◆ **RECORDS FOR THE TASK**
════════
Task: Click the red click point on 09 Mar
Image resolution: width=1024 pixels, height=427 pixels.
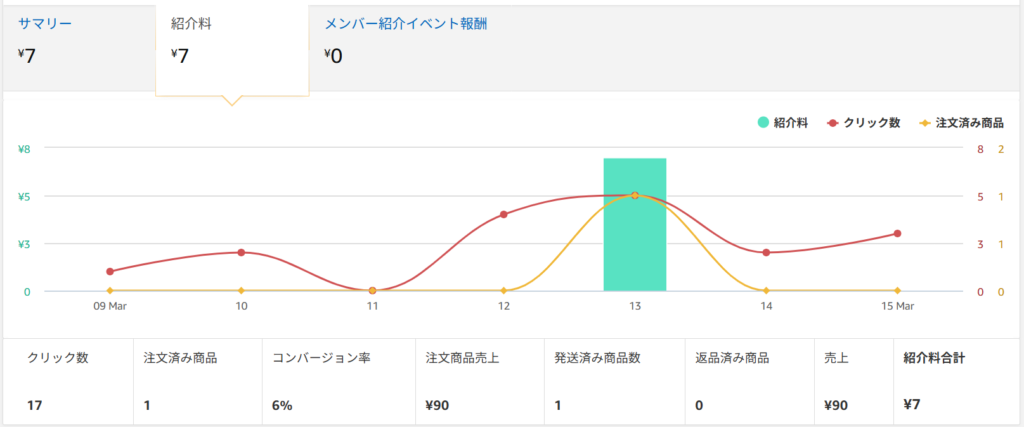Action: (110, 271)
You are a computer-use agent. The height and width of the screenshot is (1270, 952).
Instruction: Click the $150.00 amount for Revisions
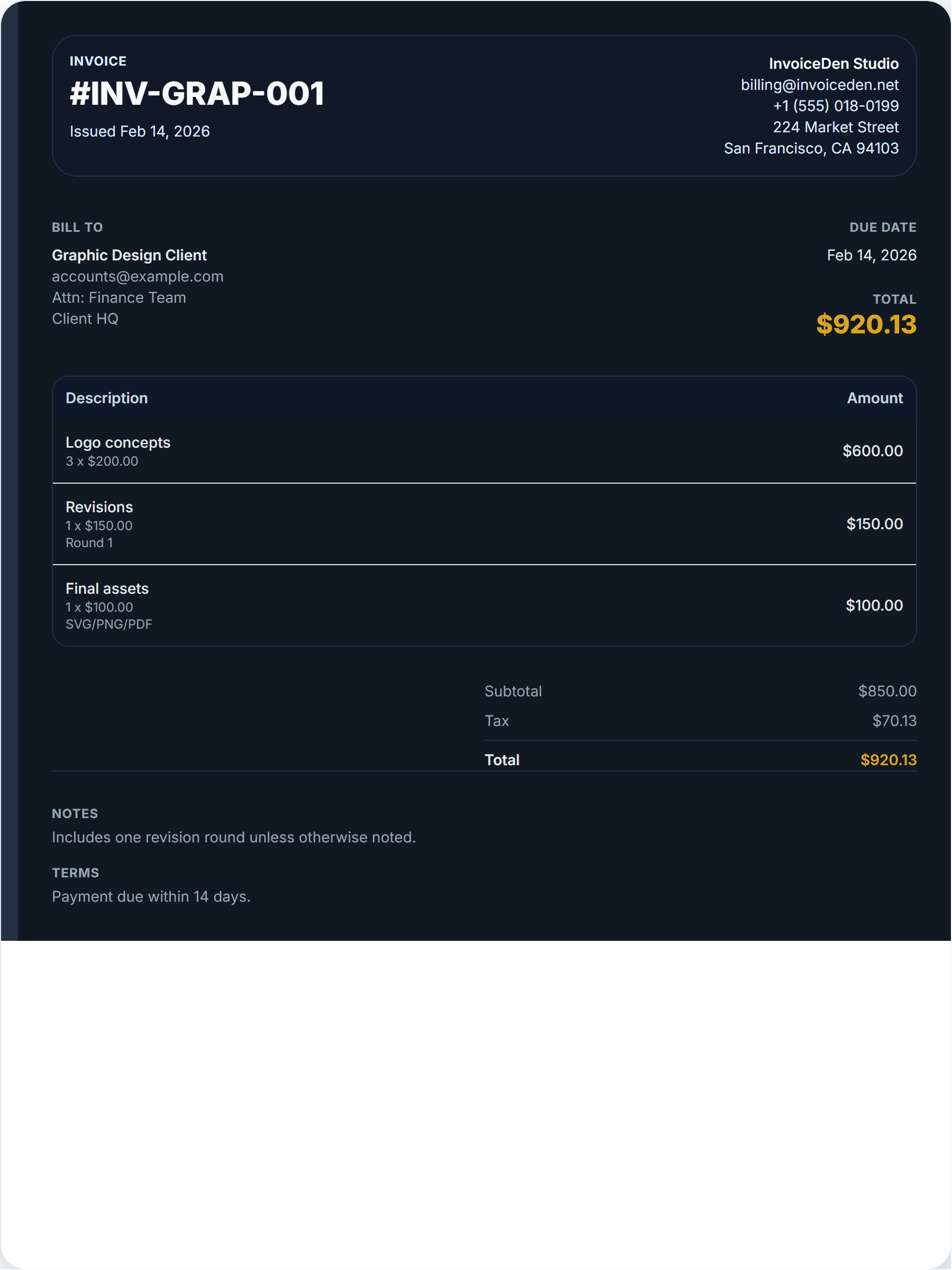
════════
◆ **PROBLEM DETAILS**
Pictures are not part of the copy; retype all the other material exactly.

◆ **TASK SOLUTION**
Task: Click the red click point on 09 Mar
Image resolution: width=1024 pixels, height=427 pixels.
Action: (110, 271)
You are a computer-use agent. The height and width of the screenshot is (1270, 952).
Instruction: Click the $150.00 amount for Revisions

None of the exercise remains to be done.